## [YOUR TASK]
Name every programming language mentioned in the post about R below.

So a few days ago I talked about my recent obsession with data and how I started tabulating, charting, and analyzing SEO and similar data in Microsoft Works. Now I will talk about the subsequent data analyses that I did using the R programming language. Let’s get to it…

What is R? I would describe it as a functional, declarative programming language designed for working with large amounts of statistical data. It is optimized for statistical operations, and isn’t really good for much else, which would qualify it as a domain-specific language. I would also argue that it can be classified with so-called “very high-level” languages like awk. Due to its domain-specific nature it is highly declarative, basing its syntax largely around abstract vector operations, and although it does provide the same decision statements, loop statements, etc. present in other languages, they are used quite a bit less in R. In fact some would debate whether R even counts as a programming language, given that structurally many R scripts more closely resemble batch files in languages like SQL than actual scripts. One thing that’s for certain is that R focuses a lot more on specialized high-level operations on entire data sets than on building algorithms from simpler primitives.

Now that I’ve given my personal take on the taxonomy of R, I’ll move on to my own programming efforts with this language. I’ve studied R a couple times in the past but never really retained the knowledge, partly because I only did a cursory overview of the language, and partly because I just didn’t find much practical use for it at the time. Now I’m teaching myself R again because I want to use it to analyze data from my WordPress analytics page to try to gain insights and make predictions. I will be focusing on linear regression here because at the moment that’s the only machine learning problem I know how to solve in R (I haven’t quite figured out things like KNN and K-Means yet, nor have I found a practical use for those algorithms).

## [DATASET EXCERPTS]

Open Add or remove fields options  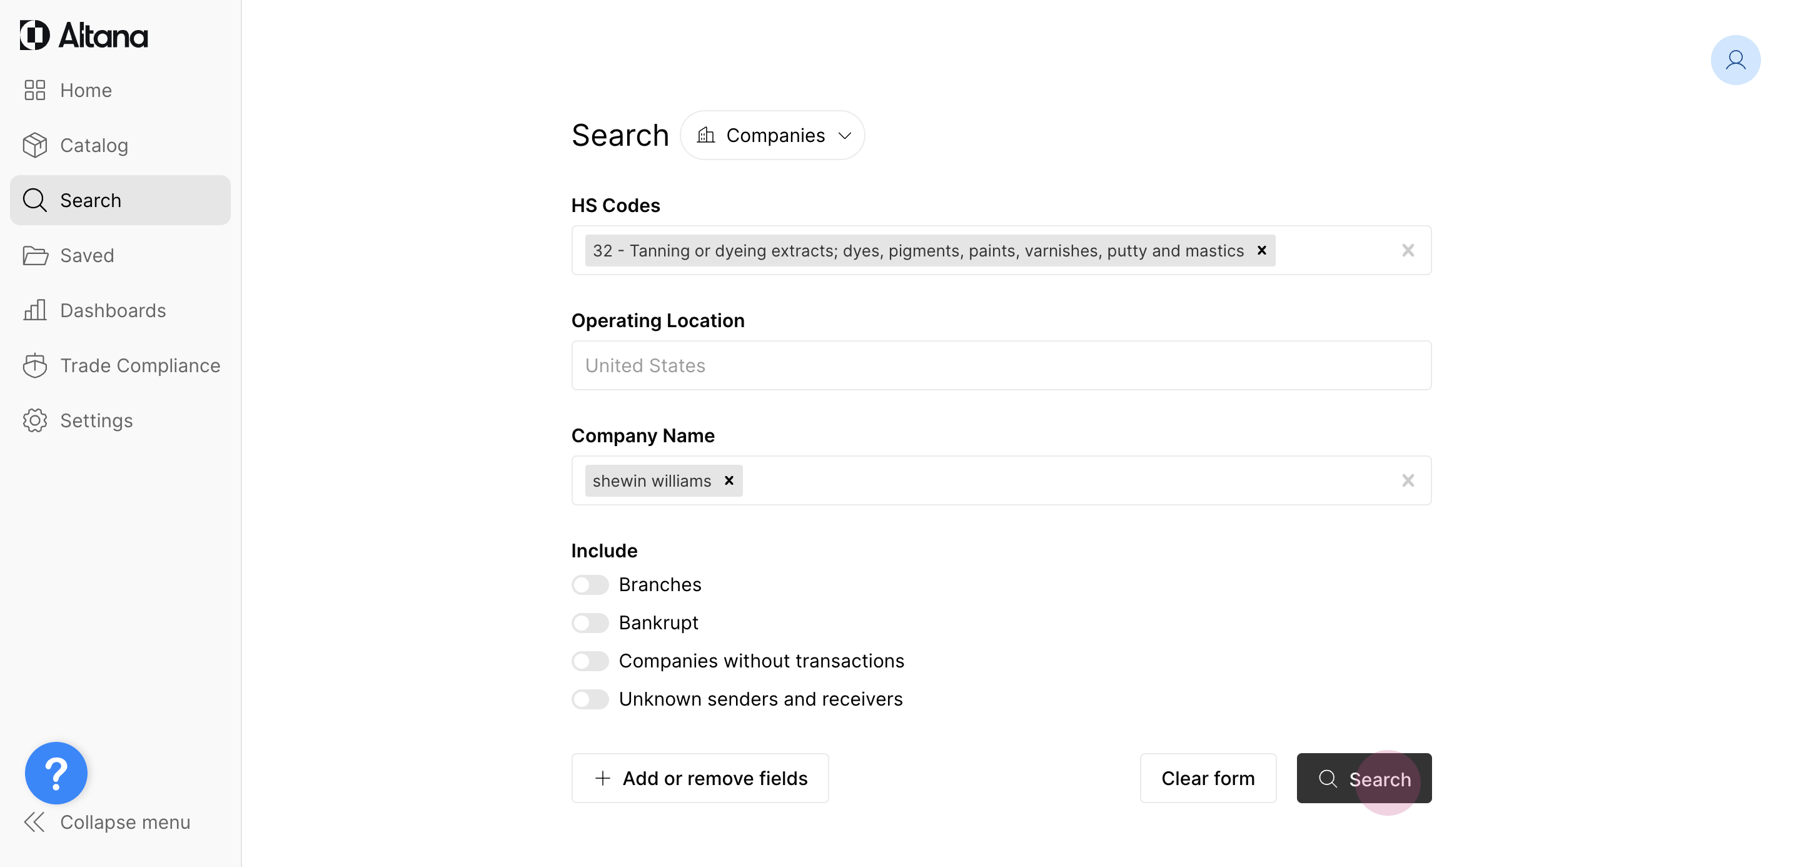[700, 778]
==
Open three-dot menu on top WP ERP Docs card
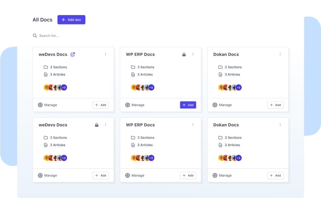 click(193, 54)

## [OUTPUT]
R, awk, SQL